Dalila ficou nesse blablablá durante dias. Pior: fez greve de sexo. Sansão, que nunca se destacara pela paciência, acabou cansando da lenga-lenga diária e resolveu contar a Dalila a verdade sobre sua força incomum:
— Ainda antes de nascer, fui consagrado a Deus como nazireu, por isso meu cabelo nunca foi cortado. Se cortarem meu cabelo, ficarei fraco, e serei apenas um homem comum.
Dalila ia protestar, dizer que era outra história absurda. Mas viu nos olhos de Sansão que dessa vez ele estava contando a verdade, então mandou um recado aos governadores filisteus, pedindo que enviassem rápido homens para o prenderem. Os homens chegaram e ficaram escondidos no mesmo quarto de antes. Enquanto eles esperavam, Dalila deitou Sansão em seu colo:
— Ah, meu querido! Agora eu sei que você confia em mim de verdade. Obrigada! Obrigada!
Enquanto falava com voz suave, fazia cafuné em seus longos cabelos. Ele dormiu, e ela chamou um dos homens para que lhe cortasse as tranças. Quando Sansão acordou, Dalila começou a provocá-lo, mas ele parecia mesmo ter perdido sua força. Então, para testar, gritou outra vez:
— SANSÃO! OS FILISTEUS ESTÃO CHEGANDO!
Dessa vez os filisteus apareceram mesmo, saídos do quarto ao lado. Sansão nem se abalou: “Pois que venham, eu me livro deles como sempre fiz”.
Será? Veremos.

Sansão e Dalila, de Rubens — National Art Gallery, Londres

29 comments

  1. É um ganso mesmo !!
    Puta cara burro !!
    Nunca me conformei com essa estória (é com “e” mesmo porque só pode ser balela) tem que ser muito muito burro pra cair assim tão fácil !

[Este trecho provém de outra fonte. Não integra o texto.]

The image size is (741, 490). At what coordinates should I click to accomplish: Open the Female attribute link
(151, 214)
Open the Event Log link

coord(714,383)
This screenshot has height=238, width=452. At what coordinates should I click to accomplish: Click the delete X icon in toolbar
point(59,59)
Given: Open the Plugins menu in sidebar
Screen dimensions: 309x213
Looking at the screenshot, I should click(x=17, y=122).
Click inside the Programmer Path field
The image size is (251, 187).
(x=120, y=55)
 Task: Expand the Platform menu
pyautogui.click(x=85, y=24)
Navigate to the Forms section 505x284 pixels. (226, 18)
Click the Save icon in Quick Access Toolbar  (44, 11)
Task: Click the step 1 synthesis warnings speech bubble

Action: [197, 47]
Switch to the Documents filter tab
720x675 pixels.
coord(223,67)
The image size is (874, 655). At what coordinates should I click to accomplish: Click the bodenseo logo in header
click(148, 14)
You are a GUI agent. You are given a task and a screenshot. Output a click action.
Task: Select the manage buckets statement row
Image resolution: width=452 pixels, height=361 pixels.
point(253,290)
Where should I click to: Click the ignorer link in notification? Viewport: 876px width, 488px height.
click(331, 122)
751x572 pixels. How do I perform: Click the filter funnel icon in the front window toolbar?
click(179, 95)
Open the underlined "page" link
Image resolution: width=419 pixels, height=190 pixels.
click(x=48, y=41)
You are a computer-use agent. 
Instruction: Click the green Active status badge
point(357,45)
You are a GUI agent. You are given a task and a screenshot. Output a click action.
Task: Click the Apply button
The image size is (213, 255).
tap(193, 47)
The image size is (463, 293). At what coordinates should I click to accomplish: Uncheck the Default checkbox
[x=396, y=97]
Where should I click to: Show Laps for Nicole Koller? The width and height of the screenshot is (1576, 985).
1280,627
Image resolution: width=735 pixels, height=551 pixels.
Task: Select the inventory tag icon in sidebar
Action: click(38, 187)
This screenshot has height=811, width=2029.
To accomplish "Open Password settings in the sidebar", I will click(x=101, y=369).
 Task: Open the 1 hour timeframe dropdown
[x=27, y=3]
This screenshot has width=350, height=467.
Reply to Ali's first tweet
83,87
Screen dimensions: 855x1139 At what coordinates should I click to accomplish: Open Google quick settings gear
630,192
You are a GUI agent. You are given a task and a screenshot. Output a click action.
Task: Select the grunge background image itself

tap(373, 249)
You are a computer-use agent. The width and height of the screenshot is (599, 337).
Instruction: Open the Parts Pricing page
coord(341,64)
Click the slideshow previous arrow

  2. Concordo com você, Zen. Marco, mal posso esperar para ler o restante da história. Você sempre deixa eu me mordendo de curiosidade, esperando o próximo capítulo. Adoro seus textos! Beijão!!! 🙂

  3. Realmente, mulher é bicho tinhoso. Desde Eva (Tá lá no Gênese, segundo Marco Aurélio) que uma saia (ou a falta dela) gera neurônios falhos. Mais ainda não chegou no pedçao que a casa cai pros filisteus… Tô aguardando…

  4. Porra, Marco! Na melhor hora o negócio pára! Eu aqui, toda tensa, envolvida com a história (que por sinal eu não conheço, aliás, não conheço nada da Bíblia), e vc me faz um corte desses… Vc deveria fazer novela na Globo, pois sabe prender um espectador 🙂

  5. Puta! Que mina vaca e que cara babaca…..onde tava o YMCA nessa hora? Digo, Javé……
    Nossa…….esses capítulos tão muito legais mesmo!!

  6. Marco:
    Seu talento para contar uma história é impressionante. Você consegue tornar a narrativa interessante, mesmo quando o original não é lá essas coisas, e isso é um dom que você tem. Parabéns, continue escrevendo, com certeza você tem muito mais fãs do que imagina.